Jeff Wolin, Ruth N. Halls professor of photography and a 2008 New Frontiers recipient, will use his award to photograph Vietnamese war veterans. "The faces and voices of Vietnamese veterans (on both sides of the war) have largely been unheard," Wolin said. "With the help of New Frontiers funding, my project will take a small step towards remedying this situation."

New Frontiers 2008 awardee Jean Robertson, a professor of art history at IUPUI's Herron School of Art and Design, said, "The grant will support research on art being made in response to new discoveries and technologies in the sciences. Along with the gift of time for research, the funding will support travel to view new art in person, such as an exhibition of work by Olafur Eliasson, a Danish/Icelandic artist who makes large-scale immersive installations, creating environments of sun and mist indoors, among other effects."

"Indiana University's arts and humanities faculty are brimming with ideas for research and creative projects, and the New Frontiers program helps them pursue those ideas and bring those projects to fruition," said IU Bloomington Provost Karen Hanson. "These faculty are making art, investigating philosophical questions, contributing to and illuminating various cultures. The work they do, aided by these generous grants, both enriches the education of our students and connects the activity of the Bloomington campus to communities throughout Indiana -- often, in fact, to communities around the world. We are proud of the work of these faculty, and we are enormously grateful for the support the Lilly Endowment has provided them through the New Frontiers program."

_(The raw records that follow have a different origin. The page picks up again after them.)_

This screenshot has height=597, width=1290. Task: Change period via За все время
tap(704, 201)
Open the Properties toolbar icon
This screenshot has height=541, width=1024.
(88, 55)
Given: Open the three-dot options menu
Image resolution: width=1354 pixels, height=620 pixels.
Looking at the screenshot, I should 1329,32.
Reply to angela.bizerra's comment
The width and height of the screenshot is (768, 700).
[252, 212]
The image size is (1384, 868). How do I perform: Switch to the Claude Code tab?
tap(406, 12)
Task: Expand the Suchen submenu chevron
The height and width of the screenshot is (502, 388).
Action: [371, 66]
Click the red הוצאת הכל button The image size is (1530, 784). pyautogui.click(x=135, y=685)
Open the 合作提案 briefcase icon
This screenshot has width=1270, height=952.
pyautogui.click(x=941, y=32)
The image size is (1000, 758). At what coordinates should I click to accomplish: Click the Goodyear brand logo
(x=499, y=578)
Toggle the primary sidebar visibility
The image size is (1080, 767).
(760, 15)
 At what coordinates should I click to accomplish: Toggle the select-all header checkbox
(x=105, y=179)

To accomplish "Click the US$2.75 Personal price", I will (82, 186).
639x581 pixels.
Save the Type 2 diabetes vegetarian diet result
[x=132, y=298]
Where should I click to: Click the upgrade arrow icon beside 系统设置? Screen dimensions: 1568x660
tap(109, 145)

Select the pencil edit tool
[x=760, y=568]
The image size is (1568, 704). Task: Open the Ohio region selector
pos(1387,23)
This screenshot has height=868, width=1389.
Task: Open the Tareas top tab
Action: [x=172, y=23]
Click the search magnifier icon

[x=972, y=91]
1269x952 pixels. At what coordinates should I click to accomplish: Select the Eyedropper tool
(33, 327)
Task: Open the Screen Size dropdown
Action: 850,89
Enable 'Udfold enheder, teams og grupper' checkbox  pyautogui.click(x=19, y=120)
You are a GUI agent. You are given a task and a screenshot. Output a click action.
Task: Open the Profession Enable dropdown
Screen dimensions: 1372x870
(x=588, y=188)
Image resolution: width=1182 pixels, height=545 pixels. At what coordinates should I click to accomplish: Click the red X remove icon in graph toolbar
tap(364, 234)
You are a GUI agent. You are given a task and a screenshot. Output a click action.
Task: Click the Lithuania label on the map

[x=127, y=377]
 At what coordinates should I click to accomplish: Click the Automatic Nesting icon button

Selected projects funded by the New Frontiers in the Arts and Humanities program for 2008 include:

  • Indiana University Black Plays Lab; Edris Cooper-Anifowoshe, Department of Theatre & Drama, IU Bloomington: The Indiana University Black Plays Lab will address the dearth of development opportunities and lack of exposure for black drama by creating a laboratory for the development of plays from Africa and the Diaspora.
  • New Directions in Law & Society Scholarship Workshop Series; Michael Grossberg and Ajay Mehrotra, IU School of Law, Bloomington: This year-long colloquia series will be organized by the Law School's Center for Law, Society & Culture, which focuses on a comprehensive understanding of law and legal problems, including cultural aspects of law expressed through political theory and the humanities and scientific aspects of law expressed through advances in biotechnology, environmental science, and information technology.
  • Constructing Democracy in America: Tribal-State Conflict and Cooperation in American Indian Health Policy, 1970-2005; Lauren Morris MacLean, Department of Political Science, IU Bloomington: This study will analyze how different state governments have consulted with American Indians and Alaska Native tribes, who have the lowest life expectancy of any ethnic group in the United States, on health care policies.
  • Art (Re)Views Science, Jean Robertson and Craig McDaniel, Herron School of Fine Arts, IUPUI: This project will explore how contemporary visual artists are responding to new research and methodologies in the sciences, particularly the life sciences.
  • New Paradigms in French Revolution Studies: A Franco-American Colloquium; Lesley Walker, World Languages and Cultures, IU South Bend: This conference will create a transatlantic dialogue between French and American scholars to reconsider interpretations of causality, agency and periodization during the French Revolution.
  • Vietnamese War Veterans: Portraits and Stories from the Other Side, Jeffrey Wolin, School of Fine Arts, IU Bloomington: Following his publication and exhibition "Inconvenient Stories" -- portraits of 50 Vietnam War Veterans with their war stories -- Wolin is photographing and interviewing Vietnamese who fought in the war. In Vietnam, he will work with North Vietnam Army veterans and Viet Cong for their perspectives on the "American War."